Os números totais atribuídos aos candidatos foram de 1.700.030 votos para Crivella e 1.163.662 para Freixo.
A alienação eleitoral, ou seja, a soma das abstenções e dos votos nulos e brancos foi privilegiada por quase 50% do eleitorado carioca. Número elevadíssimo, que relativamente expressa fenômeno nacional, devido a decantada crise da democracia representativa brasileira.
Desse modo, algumas importantes questões são colocadas pelo processo eleitoral carioca e por seus números finais. Seguramente necessárias para a reflexão sobre o comportamento político local e, talvez, tendam a guardar certa possibilidade de atenção para outras paragens municipais e estaduais.
Para o que nos importa em especial, essa eleição carioca merece detida reflexão por parte das esquerdas da cidade e do País, como um todo, já que muitos, em todo o Brasil, canalizaram esperanças para o Rio.

····················

▶ **ENUNCIADO A**
Cite todos os componentes que, segundo o texto sobre a eleição carioca, somados formam a alienação eleitoral.
O texto e os registros são independentes entre si.

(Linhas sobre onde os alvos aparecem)
····················

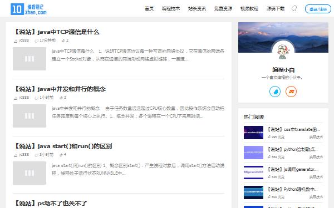Select 视频教程 in the top navigation

click(x=249, y=8)
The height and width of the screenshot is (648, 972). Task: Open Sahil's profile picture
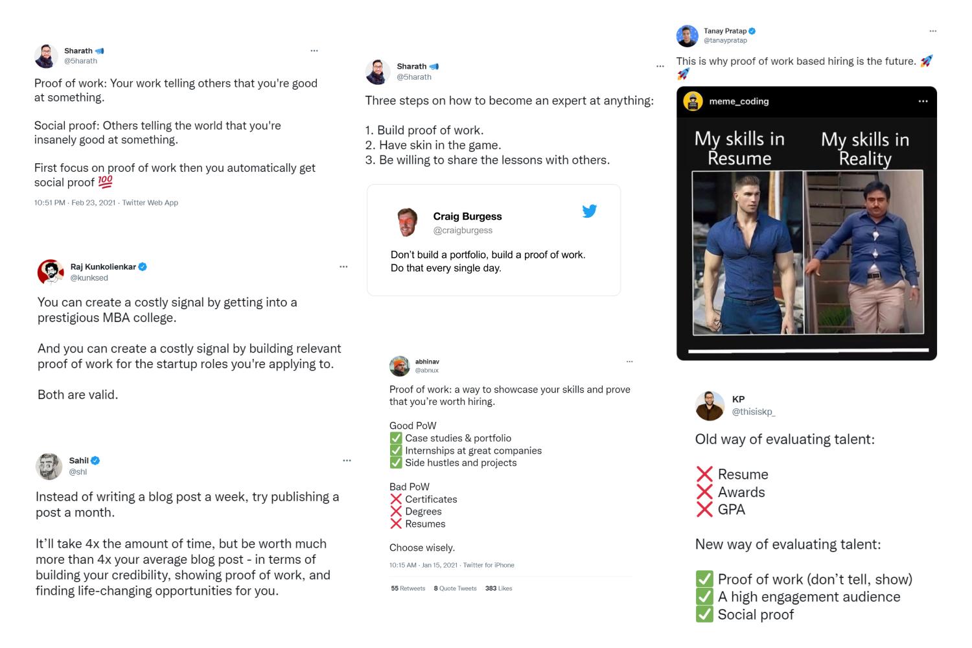tap(49, 466)
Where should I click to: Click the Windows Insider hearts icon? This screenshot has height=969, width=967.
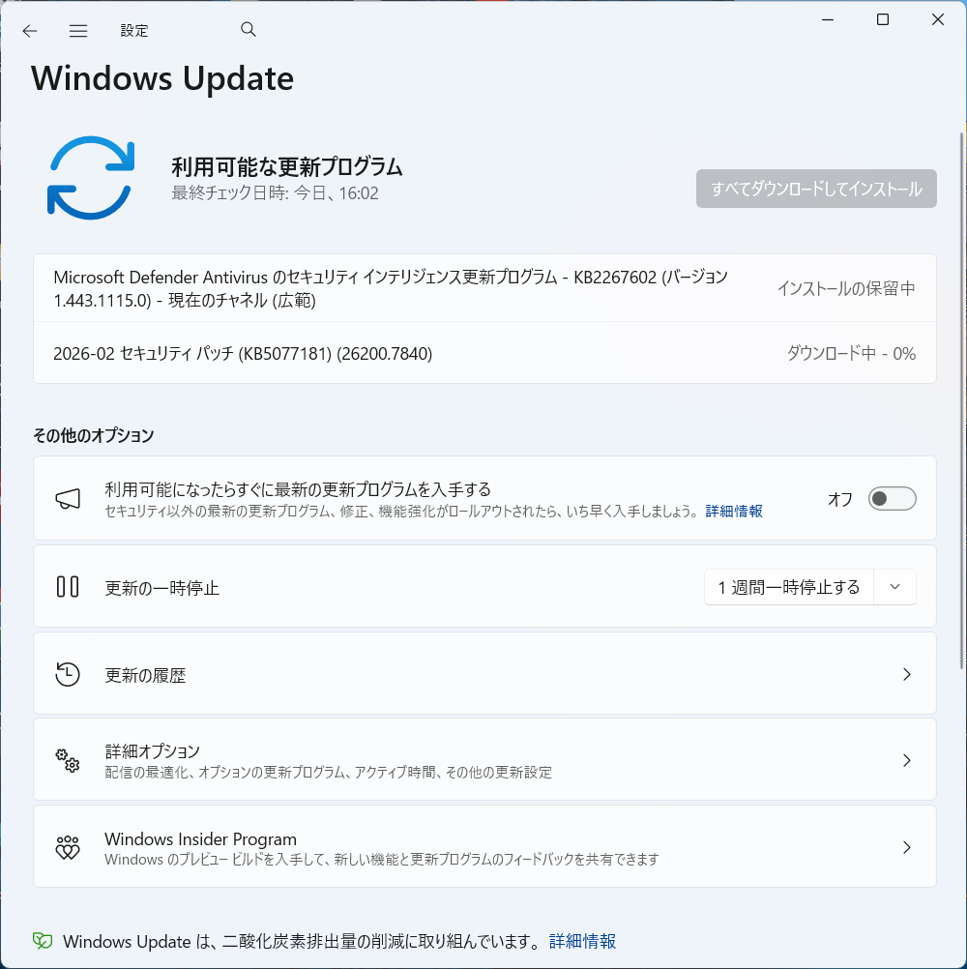tap(68, 847)
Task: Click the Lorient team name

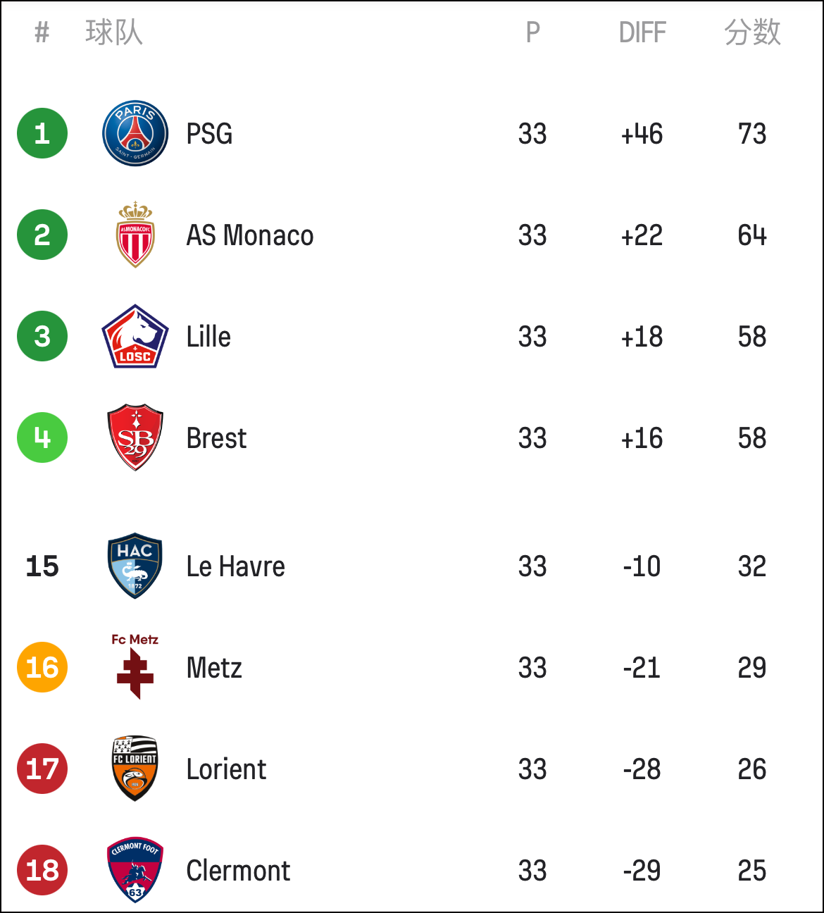Action: (x=226, y=769)
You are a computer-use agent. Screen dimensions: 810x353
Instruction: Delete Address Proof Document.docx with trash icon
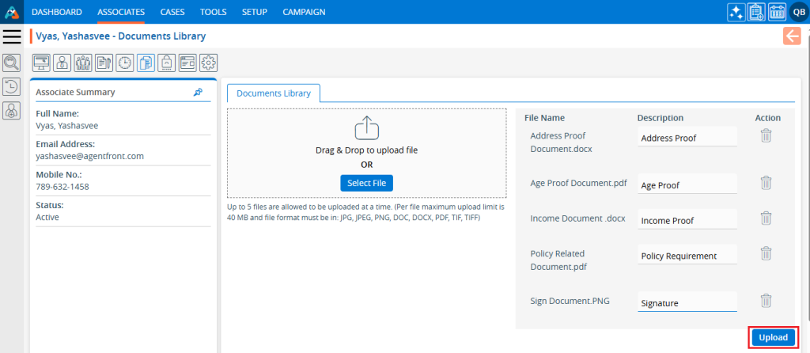click(x=766, y=135)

····················

▶ **ENUNCIADO B**
Expresse como tabela Markdown, com as colunas Nº e Conteúdo, tudo o que vai do início dos registros até a linha que contém "tap(68, 847)", inclusive, sem as linhas em branco. Deixe as imagens fora da resposta.

▶ **RESULTADO CORRETO A**
Abstenções, votos nulos e votos brancos.

▶ **RESULTADO CORRETO B**
| Nº | Conteúdo |
|---|---|
| 1 | Select 视频教程 in the top navigation |
| 2 | click(x=249, y=8) |
| 3 | The height and width of the screenshot is (648, 972). Task: Open Sahil's profile picture |
| 4 | tap(49, 466) |
| 5 | Where should I click to: Click the Windows Insider hearts icon? This screenshot has height=969, width=967. |
| 6 | tap(68, 847) |